| First Author | Mahendrasingam S | Year | 2011 |
| Journal | J Histochem Cytochem | Volume | 59 |
| Issue | 11 | Pages | 984-1000 |
| PubMed ID | 22043022 | Mgi Jnum | J:181047 |
| Mgi Id | MGI:5308683 | Doi | 10.1369/0022155411421801 |
| Citation | Mahendrasingam S, et al. (2011) Subcellular distribution and relative expression of fibrocyte markers in the CD/1 mouse cochlea assessed by semiquantitative immunogold electron microscopy. J Histochem Cytochem 59(11):984-1000 |
| abstractText | Spiral ligament fibrocytes function in cochlear homeostasis, maintaining the endocochlear potential by participating in potassium recycling, and fibrocyte degeneration contributes to hearing loss. Their superficial location makes them amenable to replacement by cellular transplantation. Fibrocyte cultures offer one source of transplantable cells, but determining what fibrocyte types they contain and what phenotype transplanted cells may adopt is problematic. Here, we use immunogold electron microscopy to assess the relative expression of markers in native fibrocytes of the CD/1 mouse spiral ligament. Caldesmon and aquaporin 1 are expressed more in type III fibrocytes than any other type.
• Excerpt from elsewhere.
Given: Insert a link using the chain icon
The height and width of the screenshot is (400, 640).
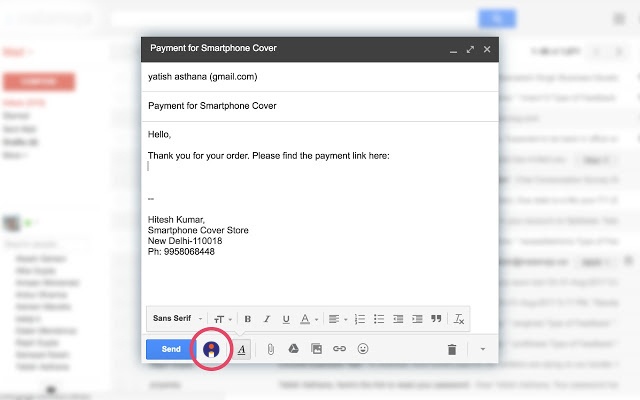Looking at the screenshot, I should tap(339, 349).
S-100 is strongly expressed in types I, II, and V fibrocytes, and alpha1Na,K-ATPase is expressed strongly only in types II and V. By combining caldesmon or aquaporin 1 with S-100 and alpha1Na,K-ATPase, a ratiometric analysis of immunogold density distinguishes all except type II and type V fibrocytes. Other putative markers (creatine kinase BB and connective tissue growth factor) did not provide additional useful analytical attributes. By labeling serial sections or by double or triple labeling with combinations of three antibodies, this technique could be used to distinguish all except type II and type V fibrocytes in culture or after cellular transplantation into the lateral wall. |